I made a tool to organize file content in a specific way. These files are located all over my pc which runs on Windows 7. The tool is made up of two parts: 1 the interface holding a form. 2 the script to do the work.
Instead of having to manually write the full path to a certain directory to the main script, I'd rather have the tool search for it and retrieve it seamlessly.

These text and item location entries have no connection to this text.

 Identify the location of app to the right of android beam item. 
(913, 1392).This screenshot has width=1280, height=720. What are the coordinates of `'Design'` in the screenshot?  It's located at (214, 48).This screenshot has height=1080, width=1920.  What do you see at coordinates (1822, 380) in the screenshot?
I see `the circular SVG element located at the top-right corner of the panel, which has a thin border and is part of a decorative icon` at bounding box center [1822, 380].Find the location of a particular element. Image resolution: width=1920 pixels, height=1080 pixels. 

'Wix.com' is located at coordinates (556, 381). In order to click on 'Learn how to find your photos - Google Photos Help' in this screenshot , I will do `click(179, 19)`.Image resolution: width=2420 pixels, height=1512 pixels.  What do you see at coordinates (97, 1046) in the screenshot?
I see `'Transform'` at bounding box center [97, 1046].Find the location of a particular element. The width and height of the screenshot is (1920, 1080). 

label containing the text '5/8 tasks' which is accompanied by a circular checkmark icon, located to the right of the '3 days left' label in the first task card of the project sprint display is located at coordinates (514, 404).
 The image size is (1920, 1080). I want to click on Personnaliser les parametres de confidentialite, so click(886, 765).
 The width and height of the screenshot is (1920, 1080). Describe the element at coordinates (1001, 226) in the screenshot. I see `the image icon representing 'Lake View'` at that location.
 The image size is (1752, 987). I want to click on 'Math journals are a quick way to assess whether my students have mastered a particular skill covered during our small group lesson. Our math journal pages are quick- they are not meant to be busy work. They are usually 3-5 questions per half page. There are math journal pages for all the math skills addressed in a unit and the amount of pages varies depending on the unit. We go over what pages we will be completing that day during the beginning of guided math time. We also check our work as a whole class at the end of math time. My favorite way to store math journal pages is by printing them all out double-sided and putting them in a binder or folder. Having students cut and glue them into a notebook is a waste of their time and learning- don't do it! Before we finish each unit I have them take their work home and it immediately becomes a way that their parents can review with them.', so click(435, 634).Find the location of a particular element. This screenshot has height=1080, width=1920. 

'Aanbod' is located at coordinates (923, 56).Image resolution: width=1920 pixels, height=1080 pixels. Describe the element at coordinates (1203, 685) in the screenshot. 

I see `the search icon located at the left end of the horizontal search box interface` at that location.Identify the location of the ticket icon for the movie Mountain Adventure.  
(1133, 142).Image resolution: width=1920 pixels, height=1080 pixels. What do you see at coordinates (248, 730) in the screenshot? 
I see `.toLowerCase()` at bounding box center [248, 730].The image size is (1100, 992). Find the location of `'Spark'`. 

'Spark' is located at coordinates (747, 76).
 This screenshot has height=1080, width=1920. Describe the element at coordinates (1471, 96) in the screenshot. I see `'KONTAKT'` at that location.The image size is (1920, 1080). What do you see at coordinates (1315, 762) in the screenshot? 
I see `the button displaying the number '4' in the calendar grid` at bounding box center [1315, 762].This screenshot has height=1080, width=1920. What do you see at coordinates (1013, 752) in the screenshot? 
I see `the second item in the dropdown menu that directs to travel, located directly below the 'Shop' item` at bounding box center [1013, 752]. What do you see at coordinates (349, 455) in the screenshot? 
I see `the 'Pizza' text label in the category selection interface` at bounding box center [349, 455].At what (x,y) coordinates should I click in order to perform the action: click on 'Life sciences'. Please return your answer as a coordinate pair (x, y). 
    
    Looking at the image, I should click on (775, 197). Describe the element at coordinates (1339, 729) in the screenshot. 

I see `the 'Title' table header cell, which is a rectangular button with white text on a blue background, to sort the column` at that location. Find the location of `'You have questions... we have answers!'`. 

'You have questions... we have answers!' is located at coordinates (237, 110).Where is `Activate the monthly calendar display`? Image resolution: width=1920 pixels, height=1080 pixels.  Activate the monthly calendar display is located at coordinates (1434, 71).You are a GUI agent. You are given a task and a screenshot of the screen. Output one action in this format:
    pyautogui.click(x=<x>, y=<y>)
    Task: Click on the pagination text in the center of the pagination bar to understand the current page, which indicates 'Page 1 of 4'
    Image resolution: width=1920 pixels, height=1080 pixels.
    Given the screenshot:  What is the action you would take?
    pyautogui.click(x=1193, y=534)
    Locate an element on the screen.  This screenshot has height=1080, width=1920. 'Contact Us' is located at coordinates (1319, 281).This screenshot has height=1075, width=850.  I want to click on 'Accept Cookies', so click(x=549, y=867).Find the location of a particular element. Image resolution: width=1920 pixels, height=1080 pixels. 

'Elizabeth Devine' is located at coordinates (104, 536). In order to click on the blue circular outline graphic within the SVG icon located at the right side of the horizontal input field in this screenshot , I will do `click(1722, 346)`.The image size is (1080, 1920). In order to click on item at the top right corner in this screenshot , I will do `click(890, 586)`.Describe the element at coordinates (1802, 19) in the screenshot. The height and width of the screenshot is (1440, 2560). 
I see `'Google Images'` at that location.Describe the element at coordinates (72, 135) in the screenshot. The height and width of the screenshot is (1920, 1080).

I'm thinking of maybe adding a textfield and a button, in which I can enter the directory's name I'm looking for and after clicking the button, retrieve the directory's full pathname, print it to the same textfield and then pass it along to the program itself.
I've searched for several day for ways to have PHP interact with Windows (maybe with window's search object), but all I've found is very looong documentation on the COM and then on the NET. These however seem to strictly deal with accessing Office objects, since most of the available examples are about Excel or Word objects.
How can I accomplish the functionality I want to add to my interface?
To avoid further confusion, this is the image of the Window's object I'm referring to > Windows Starup Search Field
Use this handy function - just point it to the root of your filesystem and it will return an array with all the matching files - I mean, matched by the regular expression pattern you provide to the function.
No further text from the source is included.